Me he sentado tan decidida a escribir sobre los derechos del pueblo, sobre la igualdad y esas cosas, convencida de que el problema de la despoblación, de la España vacía que protesta en estos últimos días,  es ante todo una cuestión de eso, de derechos y libertades, y la primera mirada al diccionario me desmonta el argumento. Sí, pero no.
          Si me quedo con una acepción, la que figura más arriba, pueblo es  “conjunto de personas de un lugar, región o país”. Vamos bien, que todos formamos parte del todo. Ay, pero más abajo viene el jarro de agua fría: “Gente común y humilde de una población”. Y la explicación definitiva, que desde las grandes urbes, incluidas capitales de provincia que tampoco son tan grandes, hace tiempo que tienen decidido que cualquiera que habite fuera de su perímetro, con barrios dormitorio y polígonos industriales incluidos, es eso, gente común y humilde, que no precisa de más atenciones, que no puede distraer mucho rato  a otras cosas más importante.
          Claro, que ahora hay elecciones, y por una temporadita, corta para no cansarse, unos y otros recorrerán los campos de Castilla, las parameras de Guadalajara o el corazón del dolorido campo de Montiel, por el que Don Quijote buscó la Justicia, o los rincones del Teruel que se empeña en existir o de la encantada Cuenca, que mantiene la magia en la capital, y a duras penas.  Llegarán en sus buses de campaña, con carteles y megáfono, como en Bienvenido Mister Marshall, y hasta confraternizarán con los paisanos, tomando un vinito aquí o acariciando a la vaca allá.
          Y prometerán. Y prometerán. Y volverán a prometer, que están en juego más de un centenar de escaños procedentes del mundo rural. Hablarán de arreglar la carretera imposible de transitar en invierno, o de ampliar el consultorio médico o de mejorar la ruta del autobús escolar que hace que cada día de cole de un niño de pueblo sea un periplo por media comarca.

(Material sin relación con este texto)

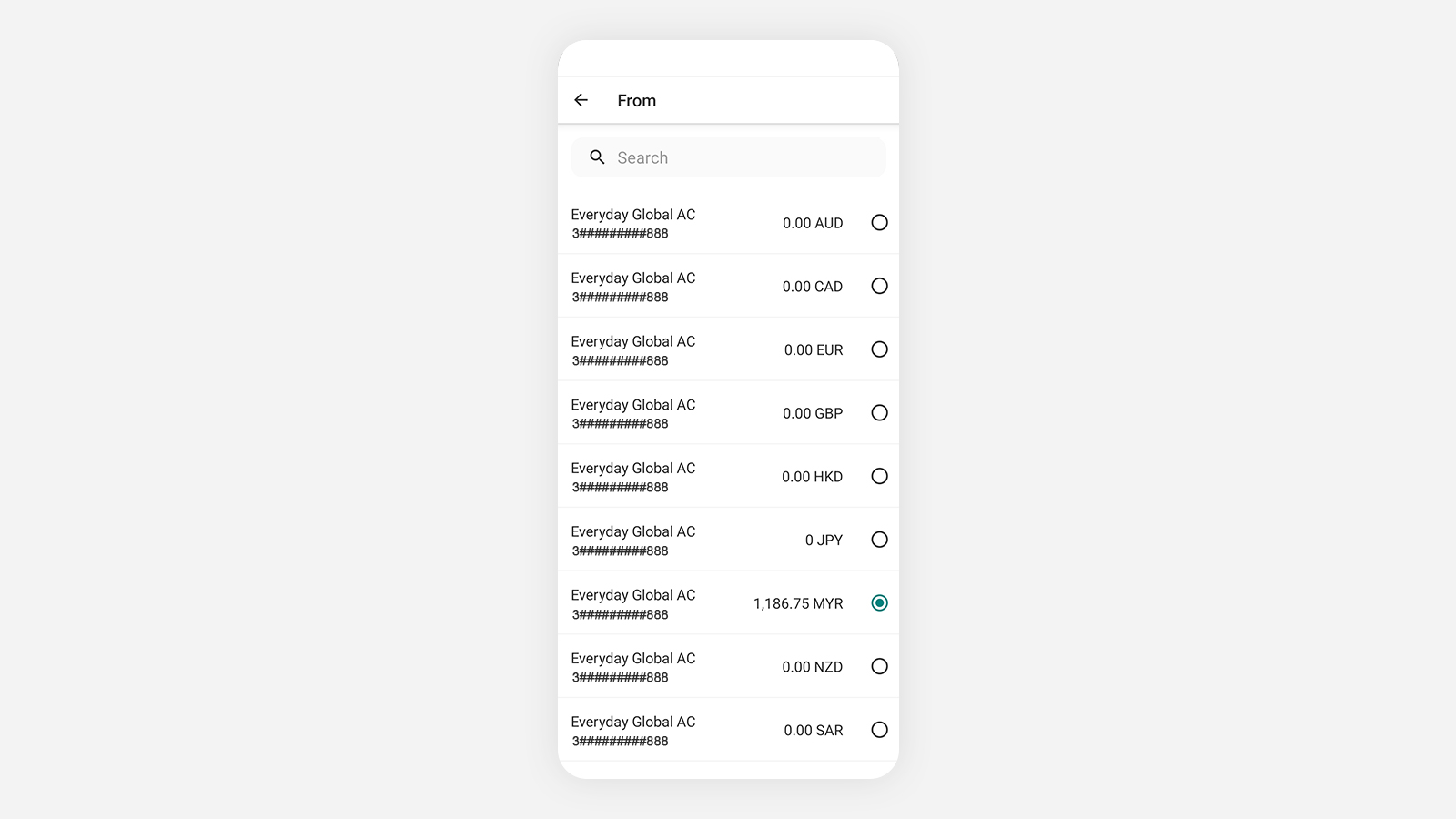Tap the 0.00 EUR account entry
Viewport: 1456px width, 819px height.
click(x=728, y=349)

          No sé, igual no han caído en que deberían hablar del principio mismo de igualdad, el que nos afecta a todos vivamos donde vivamos.  Que todos somos pueblo, pero  el desmantelamiento progresivo de nuestros derechos básicos, de la sanidad, la  educación, la seguridad, sólo ha afectado a una parte. Que será más o menos abultada, que los votos que depositen en las urnas tendrán más o menos valor, pero que son, como dice el diccionario, parte del conjunto de personas de un país.

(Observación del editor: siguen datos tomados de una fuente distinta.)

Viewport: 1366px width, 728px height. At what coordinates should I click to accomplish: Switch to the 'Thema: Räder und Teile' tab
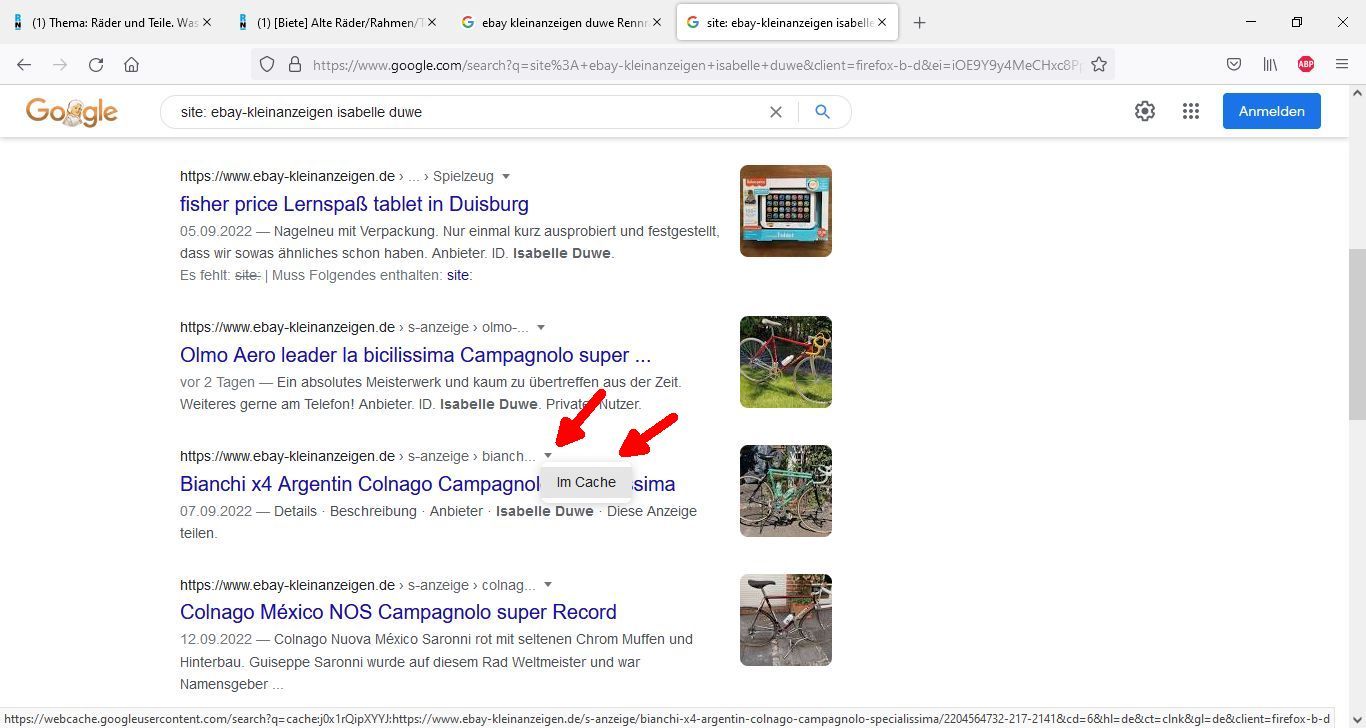click(x=112, y=22)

          Soy de pueblo. Nací y crecí en un pueblo al que vuelvo cuando puedo, y en el que nada es igual que era, pasado el tamiz del tiempo, el de la  falta de inversiones, de medidas económicas, sociales y fiscales. Igual el inexorable envejecimiento de la población y con la natalidad reducida a mínimos,  mis recuerdos de lugar amable e ideal para vivir sean ya historia.  Pero igual estamos a tiempo, que la denominada “revuelta de la España Vacíada” (que no vacía), es un buen síntoma”.
          Una sociedad democrática no puede permitirse tener a una parte de su población viviendo al margen, al final de caminos polvorientos de imposible acceso, descolgados de la vida pública y fuera de todo debate político.  Con una visita rápida cada cuatro años, que para votar sí cuentan.

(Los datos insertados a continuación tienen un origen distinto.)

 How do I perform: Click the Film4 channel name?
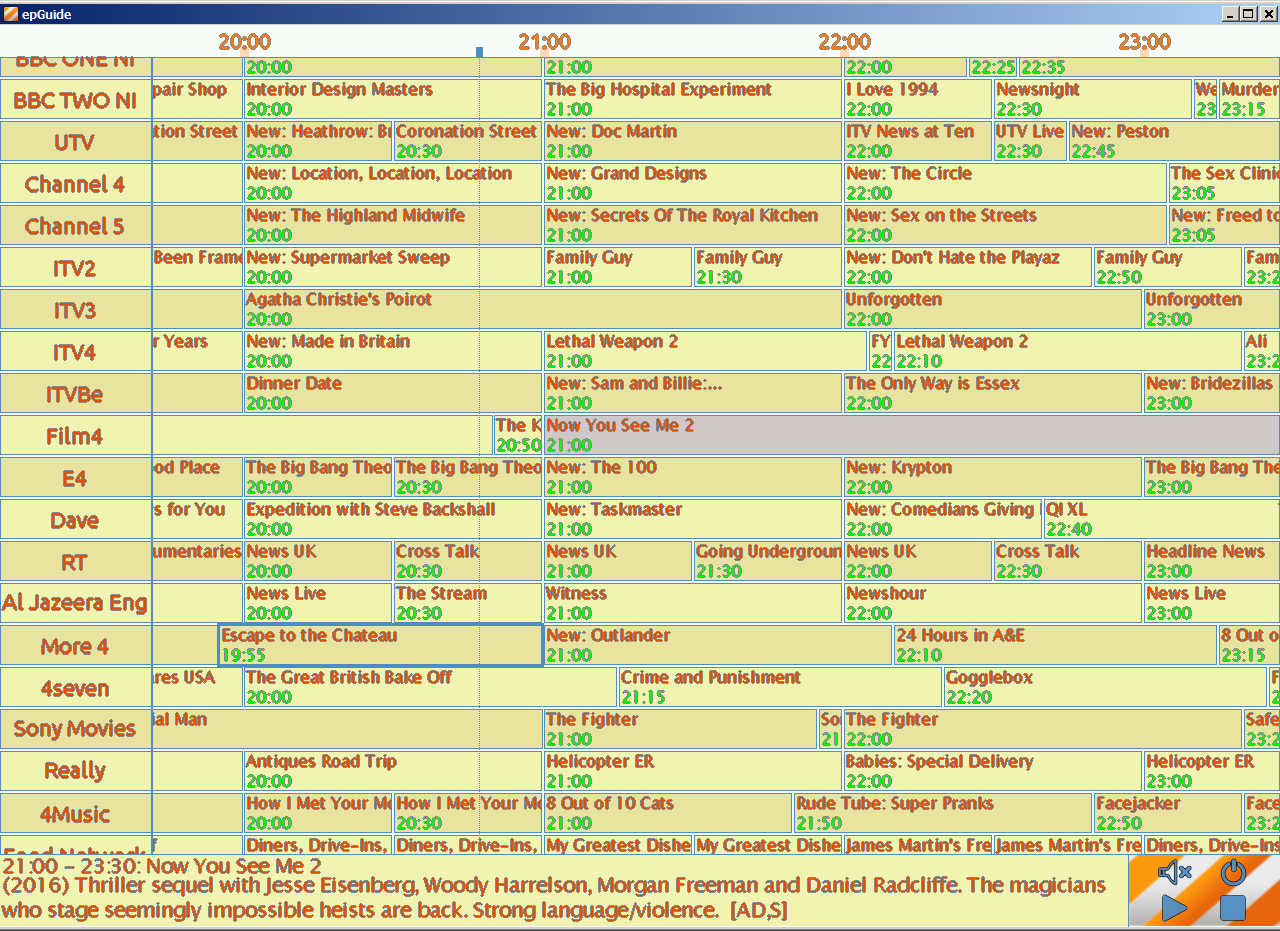tap(75, 435)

          Hay que aprovechar estos vientos para exigir que los pueblos aparezcan en los programas electorales; para que arrastren el acceso a Internet o una cobertura decente de telefonía (es indecente, por demasiado frecuente, lo de las “zonas de sombra”), hay que sumar los aires de protesta que han empezado a soplar tímidamente para que un huracán de ideas, proyectos y soluciones, y atenciones sobre todo, primero mantenga y luego desarrolle la vida en los pueblos.
          Porque pueblo, somos todos.